Le sostanze grasse, rappresentate principalmente da acidi grassi, vengono assorbite dai vasi linfatici, portate quindi nella cisterna del Pecquet e da questa nel dotto toracico che infine si versa nella vena succlavia sinistra, raggiungendo così anch'essa la circolazione sanguigna. A mano a mano che l'assorbimento procede, il contenuto interstiziale si impoverisce di sostanze nutritive, assume un aspetto più consistente e avanza, sotto la spinta della peristalsi, nell'intestino crasso. In questo tratto intestinale la digestione è nulla, poiché da parte della mucosa non vengono prodotti enzimi. Avvengono invece dei processi fermentati vi e putrefattivi dovuti all'azione della flora batterica ivi presente. Nel crasso avviene inoltre, come si è detto, l'assorbimento dell'acqua, per cui la massa intestinale, ulteriormente disidratata e quindi sempre più densa, ricca di sostanze non digerite e di prodotti provenienti dal disfacimento della mucosa intestinale, dà origine alle feci.
L'attività del fegato non si esaurisce nella produzione di bile, questa anzi non è una tra le sue più importanti.
Grosso organo, di peso di 1500 g, situato nell' ipocondrio destro, è un importantissimo laboratorio nel quale ha luogo la massima parte dei processi di trasformazione delle sostanze assorbite dall' intestino e condotte ad esso tramite la vena porta. Vi giungono inoltre anche i prodotti di rifiuto dell'attivita delle varie cellule dell'organismo.
Diamo le principali funzioni del fegato:
Il metabolismo è l'insieme delle trasformazioni chimiche e biologiche che si compiono nell'organismo per permettere lo svolgimento dei processi vitali. La continua trasformazione del cibo in materia organica o in sostanza che possa essere bruciata per produrre energia, costituisce l'assimilazione o fase anabolica o costruttiva del metabolismo; la successiva degradazione di queste sostanze (escrezione di urina, sudore, emissione di anidride carbonica, ecc.) si dice fase catabolica del metabolismo. Nell'età giovanile la fase anabolica prevale sulla catabolica (aumento di peso), mentre nella vecchiaia prevale quella catabolica. Nell'età matura vi è invece equilibrio fra le due fasi. Non tutte le complicatissime reazioni chimiche che costituiscono il metabolismo si sono potute riprodurre in laboratorio: ad esempio, solo recentemente si è potuta realizzare (in parte artificialmente) la sintesi delle proteine a catena lunghissima. Tutte queste reazioni sono dovute all'intervento di innumerevoli fermenti (se ne conoscono circa 25.000 e molti altri restano da scoprire), che, a loro volta, possono agire solo in presenza di certe circostanze (catalizzatori, acidità del mezzo, ecc.).

**Problema A**
Secondo il brano, attraverso quali strutture passano le sostanze grasse per arrivare alla circolazione sanguigna? Elencale nell'ordine in cui vengono percorse.
**Problema B**
Trascrivi dal brano il passo che comincia con "Grosso organo, di" e si chiude con "varie cellule dell'organismo.".

**Estratto dati**
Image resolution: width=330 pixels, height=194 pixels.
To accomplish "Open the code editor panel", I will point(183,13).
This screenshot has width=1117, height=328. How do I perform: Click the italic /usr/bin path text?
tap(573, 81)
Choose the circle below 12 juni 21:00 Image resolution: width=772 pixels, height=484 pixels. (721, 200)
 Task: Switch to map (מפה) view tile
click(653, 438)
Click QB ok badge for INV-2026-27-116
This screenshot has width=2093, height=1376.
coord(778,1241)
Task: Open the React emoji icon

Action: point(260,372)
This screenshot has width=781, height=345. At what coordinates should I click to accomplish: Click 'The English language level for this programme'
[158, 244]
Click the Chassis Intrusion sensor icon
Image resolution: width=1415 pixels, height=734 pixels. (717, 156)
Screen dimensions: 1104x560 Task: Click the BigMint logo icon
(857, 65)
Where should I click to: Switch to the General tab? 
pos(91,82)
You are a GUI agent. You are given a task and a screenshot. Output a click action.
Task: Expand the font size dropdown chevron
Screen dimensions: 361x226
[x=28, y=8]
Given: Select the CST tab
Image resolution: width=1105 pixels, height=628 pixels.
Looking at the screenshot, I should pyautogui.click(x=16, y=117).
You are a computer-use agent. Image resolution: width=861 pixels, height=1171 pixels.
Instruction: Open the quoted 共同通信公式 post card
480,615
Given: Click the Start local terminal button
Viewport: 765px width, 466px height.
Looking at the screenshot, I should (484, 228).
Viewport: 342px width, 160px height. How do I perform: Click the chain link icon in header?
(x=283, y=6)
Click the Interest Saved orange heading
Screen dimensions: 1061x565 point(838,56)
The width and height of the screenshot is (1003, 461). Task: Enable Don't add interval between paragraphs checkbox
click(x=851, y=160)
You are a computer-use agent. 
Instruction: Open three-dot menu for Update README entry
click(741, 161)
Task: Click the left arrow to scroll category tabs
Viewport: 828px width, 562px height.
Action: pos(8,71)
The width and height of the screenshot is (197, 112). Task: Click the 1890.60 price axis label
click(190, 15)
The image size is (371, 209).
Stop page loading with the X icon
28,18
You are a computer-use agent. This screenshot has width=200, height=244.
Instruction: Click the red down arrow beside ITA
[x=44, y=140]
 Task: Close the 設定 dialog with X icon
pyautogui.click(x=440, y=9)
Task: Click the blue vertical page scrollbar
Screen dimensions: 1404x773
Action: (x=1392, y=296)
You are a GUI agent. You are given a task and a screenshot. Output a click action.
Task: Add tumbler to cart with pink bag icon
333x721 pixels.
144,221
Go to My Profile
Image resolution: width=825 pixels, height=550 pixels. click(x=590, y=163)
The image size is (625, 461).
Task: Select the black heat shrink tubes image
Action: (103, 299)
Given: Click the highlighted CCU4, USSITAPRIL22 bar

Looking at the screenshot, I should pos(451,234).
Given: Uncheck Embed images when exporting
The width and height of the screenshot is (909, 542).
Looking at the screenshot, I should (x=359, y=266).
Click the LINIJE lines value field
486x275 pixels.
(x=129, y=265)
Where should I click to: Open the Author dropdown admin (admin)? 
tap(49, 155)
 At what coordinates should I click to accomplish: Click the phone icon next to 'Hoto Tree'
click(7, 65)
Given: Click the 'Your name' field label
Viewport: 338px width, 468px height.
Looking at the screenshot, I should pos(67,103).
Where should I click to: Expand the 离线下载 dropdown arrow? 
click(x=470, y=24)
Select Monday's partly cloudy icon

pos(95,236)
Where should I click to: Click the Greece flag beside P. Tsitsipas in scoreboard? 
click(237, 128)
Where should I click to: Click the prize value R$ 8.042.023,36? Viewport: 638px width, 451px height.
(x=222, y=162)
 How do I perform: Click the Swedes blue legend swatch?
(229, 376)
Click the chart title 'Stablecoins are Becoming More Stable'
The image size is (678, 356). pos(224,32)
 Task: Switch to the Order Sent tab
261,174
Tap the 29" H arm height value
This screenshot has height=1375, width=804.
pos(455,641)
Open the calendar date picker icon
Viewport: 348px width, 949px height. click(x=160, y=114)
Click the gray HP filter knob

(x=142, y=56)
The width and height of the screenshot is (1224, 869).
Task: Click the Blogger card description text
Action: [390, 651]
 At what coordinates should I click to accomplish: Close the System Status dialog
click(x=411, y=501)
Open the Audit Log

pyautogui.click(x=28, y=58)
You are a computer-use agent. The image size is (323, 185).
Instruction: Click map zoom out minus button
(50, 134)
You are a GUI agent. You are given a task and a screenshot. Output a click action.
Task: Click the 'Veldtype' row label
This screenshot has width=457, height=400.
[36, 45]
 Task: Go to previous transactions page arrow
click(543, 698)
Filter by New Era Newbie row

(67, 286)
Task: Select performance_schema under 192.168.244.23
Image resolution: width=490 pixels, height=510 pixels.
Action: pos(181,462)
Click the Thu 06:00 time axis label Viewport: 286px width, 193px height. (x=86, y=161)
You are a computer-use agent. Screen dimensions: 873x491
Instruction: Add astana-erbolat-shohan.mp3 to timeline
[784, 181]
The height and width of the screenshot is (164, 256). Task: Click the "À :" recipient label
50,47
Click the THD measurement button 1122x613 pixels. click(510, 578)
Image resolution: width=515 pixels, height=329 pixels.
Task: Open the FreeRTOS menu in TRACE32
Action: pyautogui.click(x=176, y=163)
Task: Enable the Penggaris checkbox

**Risposta A**
vasi linfatici; cisterna del Pecquet; dotto toracico; vena succlavia sinistra

**Risposta B**
Grosso organo, di peso di 1500 g, situato nell' ipocondrio destro, è un importantissimo laboratorio nel quale ha luogo la massima parte dei processi di trasformazione delle sostanze assorbite dall' intestino e condotte ad esso tramite la vena porta. Vi giungono inoltre anche i prodotti di rifiuto dell'attivita delle varie cellule dell'organismo.